> Text passage

..........

Wednesday 30 September 2009

DatAgro: Increase the quantity and quality of data available for agriculture in Africa

DataDyne.org, a Washington, DC-based nonprofit organization has extensive relevant experience in mobile phone based applications like DatAagro. Since 2003, DataDyne.org has been dedicated to creating sustainable open source mobile data products to benefit the world’s most needy populations. Driven by the desire to increase the quantity and quality of data available for public benefit use worldwide, and thereby to positively impact development countries, DataDyne.org develops sustainable mobile information technologies, using handheld computers, mobile phones, the internet, and Global Positioning Systems (GPS) to ensure that information can be easily captured and then analyzed for use in developing countries where sustained data collection is normally difficult and, therefore, rarely practiced.

DataDyne.org's premier product is the award-winning EpiSurveyor, a free, open-source software suite which makes it "ridiculously simple" to collect data using handheld computers and cellphones. A winner of the World Bank's Development Marketplace Competition, and funded by the UN Foundation, and the Vodafone Group Foundation, EpiSurveyor was developed in Kenya and the USA and has now been adopted by World Health Organization as a standard for data collection in sub-Saharan Africa. Though EpiSurveyor was originally developed for use with handheld computers, it has been adapted for use by cellphones to further streamline the data collection process.

DataDyne.org believes that programs like EpiSurveyor, and now DatAgro, which leverage innovative, open-source software to communicate via geometrically-expanding mobile computing networks, have the ability to radically improve the way in which information technologies contribute to developing countries by putting the tools for efficient communication, data collection and analysis into the hands of developing country practitioners themselves, and by eliminating the dependence on expensive international consultants.

..........

Stored items

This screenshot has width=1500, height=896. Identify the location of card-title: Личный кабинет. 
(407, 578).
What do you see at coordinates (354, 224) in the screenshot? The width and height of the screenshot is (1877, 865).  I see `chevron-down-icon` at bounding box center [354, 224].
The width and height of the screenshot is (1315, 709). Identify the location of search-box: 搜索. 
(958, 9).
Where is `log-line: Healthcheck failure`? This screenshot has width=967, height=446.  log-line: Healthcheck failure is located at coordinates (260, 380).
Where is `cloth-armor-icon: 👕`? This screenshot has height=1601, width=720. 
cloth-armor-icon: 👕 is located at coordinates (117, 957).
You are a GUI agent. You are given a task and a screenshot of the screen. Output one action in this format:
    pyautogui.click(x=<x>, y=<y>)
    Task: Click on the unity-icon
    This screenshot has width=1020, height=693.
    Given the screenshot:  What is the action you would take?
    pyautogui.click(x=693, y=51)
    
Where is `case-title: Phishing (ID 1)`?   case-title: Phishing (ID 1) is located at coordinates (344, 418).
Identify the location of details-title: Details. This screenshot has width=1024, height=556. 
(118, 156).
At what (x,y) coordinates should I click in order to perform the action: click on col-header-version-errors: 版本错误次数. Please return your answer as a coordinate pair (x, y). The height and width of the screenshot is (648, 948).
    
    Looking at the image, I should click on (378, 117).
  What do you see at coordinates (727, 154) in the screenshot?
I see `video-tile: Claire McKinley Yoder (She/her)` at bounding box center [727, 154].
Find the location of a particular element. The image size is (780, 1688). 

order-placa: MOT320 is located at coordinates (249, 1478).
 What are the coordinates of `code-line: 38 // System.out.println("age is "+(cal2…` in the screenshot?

..........

> Tasks and exercises
1. Summarize the DatAgro text in two sentences.
2. Change the DatAgro text between "DataDyne.org believes that" and "expensive international consultants.", inclusive, so that "expensive international consultants" becomes "costly foreign consultants".

> Responses
1. DataDyne.org, a Washington, DC-based nonprofit, has created sustainable open-source mobile data products since 2003 to increase the quantity and quality of data available for public benefit in developing countries. Its premier product, EpiSurveyor, is free software for collecting data with handheld computers and cellphones that the World Health Organization has adopted as a standard in sub-Saharan Africa, and the organization believes programs like EpiSurveyor and DatAgro can put tools for communication, data collection and analysis into the hands of developing country practitioners.

2.
DataDyne.org believes that programs like EpiSurveyor, and now DatAgro, which leverage innovative, open-source software to communicate via geometrically-expanding mobile computing networks, have the ability to radically improve the way in which information technologies contribute to developing countries by putting the tools for efficient communication, data collection and analysis into the hands of developing country practitioners themselves, and by eliminating the dependence on costly foreign consultants.